William Wedgwood Benn was born in Hackney in 1877, the son of publisher and politician Sir John Williams Benn and Elizabeth (nee Pickstone), who was distantly related to the Wedgwood pottery family. Benn was elected as Liberal MP for St George’s (made up of Wapping and St George’s in the East), for which his father had been MP in 1892-95 (Sir John was MP for Devonport in Plymouth 1904-10); the younger Benn became a party whip in the House of Commons from 1910.

The Oxford Dictionary of National Biography describes his extraordinary war experiences after leaving behind the more conventional charity-organising work that an MP aged nearly 30 would be expected to undertake in wartime:

“In 1912 he successfully organized relief of suffering during the dock strike and two years later, when war broke out, he became chairman of the organizing committee of the National Relief Fund.

In October, when over £2 million had already been raised, Benn answered an inner call and resigned this post to apply for active service. Despite his short stature, he secured a commission in the Middlesex yeomanry. He took part in the fierce fighting on the heights above Suvla Bay in August 1915, during the Gallipoli campaign, and later became an observer with the Royal Naval Air Service; he participated in the pinpoint bombing of the Baghdad railway. Among his other exploits was to be rescued from a sinking aeroplane in the Mediterranean, and to be aboard an improvised aircraft-carrier sunk by shore batteries at Castelorizo.

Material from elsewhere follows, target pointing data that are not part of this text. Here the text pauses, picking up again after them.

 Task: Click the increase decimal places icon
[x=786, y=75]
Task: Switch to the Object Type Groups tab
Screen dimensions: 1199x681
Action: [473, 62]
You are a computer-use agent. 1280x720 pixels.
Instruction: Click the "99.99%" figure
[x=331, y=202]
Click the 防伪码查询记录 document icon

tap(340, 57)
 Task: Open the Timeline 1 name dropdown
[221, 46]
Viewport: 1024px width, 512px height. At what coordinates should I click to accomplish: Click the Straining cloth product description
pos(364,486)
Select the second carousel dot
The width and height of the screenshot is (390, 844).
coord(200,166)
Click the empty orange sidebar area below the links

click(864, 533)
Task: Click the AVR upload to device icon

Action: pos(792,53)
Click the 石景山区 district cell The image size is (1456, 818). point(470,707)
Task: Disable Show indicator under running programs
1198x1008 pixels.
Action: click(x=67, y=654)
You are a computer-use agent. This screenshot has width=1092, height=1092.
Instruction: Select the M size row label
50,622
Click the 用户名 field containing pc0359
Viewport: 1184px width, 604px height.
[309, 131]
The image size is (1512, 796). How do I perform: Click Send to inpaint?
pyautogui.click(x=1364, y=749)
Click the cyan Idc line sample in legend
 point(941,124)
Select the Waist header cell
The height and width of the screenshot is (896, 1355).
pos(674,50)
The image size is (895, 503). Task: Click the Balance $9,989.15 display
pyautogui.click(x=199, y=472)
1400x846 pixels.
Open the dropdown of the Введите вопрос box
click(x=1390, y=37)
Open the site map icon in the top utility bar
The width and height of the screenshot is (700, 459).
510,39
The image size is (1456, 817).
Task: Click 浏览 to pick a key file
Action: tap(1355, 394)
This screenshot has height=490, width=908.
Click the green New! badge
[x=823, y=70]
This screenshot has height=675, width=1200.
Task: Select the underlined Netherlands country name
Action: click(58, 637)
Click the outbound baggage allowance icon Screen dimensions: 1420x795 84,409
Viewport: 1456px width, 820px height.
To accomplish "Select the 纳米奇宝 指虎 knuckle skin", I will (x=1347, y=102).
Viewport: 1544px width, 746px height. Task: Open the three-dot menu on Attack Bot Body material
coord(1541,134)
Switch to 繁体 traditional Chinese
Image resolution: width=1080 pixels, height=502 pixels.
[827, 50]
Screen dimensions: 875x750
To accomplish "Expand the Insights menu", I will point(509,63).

He also commanded a party of French sailors in guerrilla activities against the Turks and served in authorized privateering in the Red Sea, before returning to Britain to qualify as a pilot.”

William Wedgwood Benn as a new pilot, 1917 (from his Royal Aero Club certificate)

William Wedgwood Benn as a new pilot, 1917 (from his Royal Aero Club certificate)

When David Lloyd George replaced H.H. Asquith as Prime Minister in late 1916, Benn was offered the job of Chief Whip (a pivotal behind-the-scenes role in Government), but he turned it down – apparently because he did not trust David Lloyd George. Although he was 40 years old – much older than most wartime trainee pilots, who were generally in their late teens or early twenties – Benn went through his training and became an operational pilot. Much of his work still as an observer.

He then went out to Italy, where he earned a string of medals for bravery and good service. In 1917, he was awarded the Distinguished Service Order. Working with the Italian army, he and another British pilot organised and carried out the first parachute drop of a secret service agent over enemy lines. The story is told in Robert Kershaw’s book Sky Men:

“In mid-1918 an old Savoia-Pomlio SP4 biplane piloted by two British fliers, Lieutenant Colonel W Barker and Captain William Wedgwood Benn, flew over the Piave River in darkness. Fixed searchlight beams guided them towards the approaching Austrian lines. Nervously sitting in the back with a brave face was Italian agent Allessandro Tandura, attached to a black-canopy Guardian Angel parachute fixed to an iron frame beneath the undercarriage. To drop accurately on targets in total darkness, Wedgwood Benn explained: ‘We arranged that the agent should sit in a cockpit on a trap-door hinged at the sides and opening in the middle. This floor was held in place by bolts controlled by a rope connected with the observer’s seat. The result was that it was the observer who decided when the bolt was to be drawn and the agent, waiting presumably with some qualms, at the right moment found himself suddenly with nothing under him and thus launched into the future.’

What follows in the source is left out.